Haendel passou, então, a tomar lições com o excelente e renomado professor de órgão, Wilhelm Zachau, famoso organista da “Liebfrauerkirche”. Um professor competente sabe quando tem em mãos um talento bruto com enorme potencial. Tem uma espécie de faro natural, de sexto sentido para identificá-lo. E foi o que aconteceu com Zachau. Não tardou para o mestre envolver-se com o discípulo e projetar nele suas secretas aspirações. Decidiu, em seu íntimo, fazer daquele aluno brilhante um músico excepcional. E ensinou-lhe tudo o que conhecia. Exercitou-o em vários instrumentos, como o cravo, o oboé, o violino e, logicamente, o órgão. Aprofundou Haendel nas riquíssimas fontes musicais germânicas, mediante o estudo crítico de obras-primas. E, sobretudo, iniciou-o nos segredos da arquitetura do contraponto.
Com doze anos de idade, o adolescente Haendel seguiu para Berlim. Ali, a princesa Sofia Carlota, da casa de Hannover, havia fundado uma companhia de ópera e estava atraindo para a corte instrumentistas, cantores e compositores italianos, que gozavam de imenso (e merecido) prestígio em toda a Europa. Haendel entendeu que tomando parte nos saraus da princesa, completaria sua educação musical e passou a freqüentar assiduamente essas reuniões.

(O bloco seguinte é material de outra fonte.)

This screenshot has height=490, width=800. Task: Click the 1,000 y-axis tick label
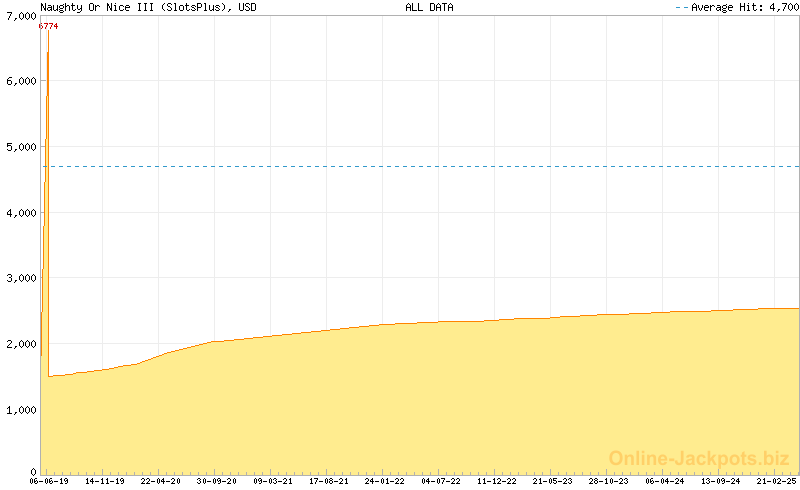(20, 409)
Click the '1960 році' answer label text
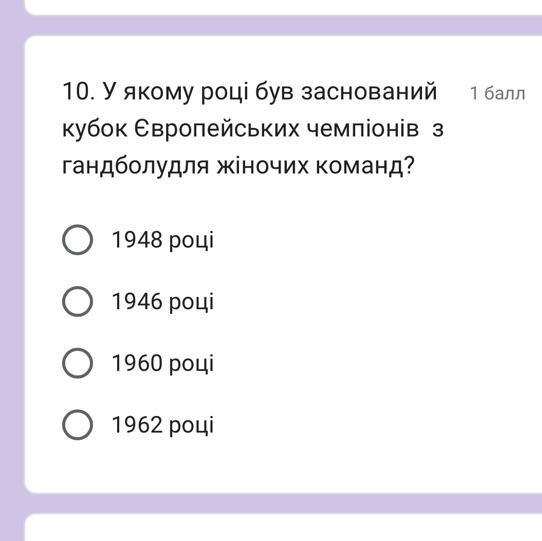 pyautogui.click(x=162, y=363)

Todavia, em 1697 recebeu notícias inquietadoras de casa, dando conta de que a saúde do pai não estava nada boa. Resolveu partir para a cidade natal, para ajudar no que pudesse aquele homem generoso e bom. Não deu tempo. O pai morreu antes que Haendel chegasse. A morte daquele velho grandalhão e carrancudo, que por trás da aparência severa escondia uma benevolência e amabilidade sem limites, pegou o jovem músico de surpresa. Ela ocorreu em 11 de fevereiro de 1697, quando Haendel estava exatamente no meio do caminho, rumo a Halle. Ali mesmo, na estrada, o jovem tomou uma resolução que, por pouco, o desviou da verdadeira vocação: a música. Decidiu cumprir a última vontade do pai e preparar-se para a carreira jurídica.
Em 1702, com 17 anos de idade, Haendel ingressou na Faculdade de Direito da Universidade de Halle. Felizmente, a vocação prevaleceu sobre o sentimento de gratidão. E a resolução de seguir a carreira jurídica iria durar muito pouco, meses se tanto. O mundo perdeu, dessa forma, um jurista. Ganhou, todavia, um artista sublime e genial. Mas... essa é uma outra história que fica para outra vez.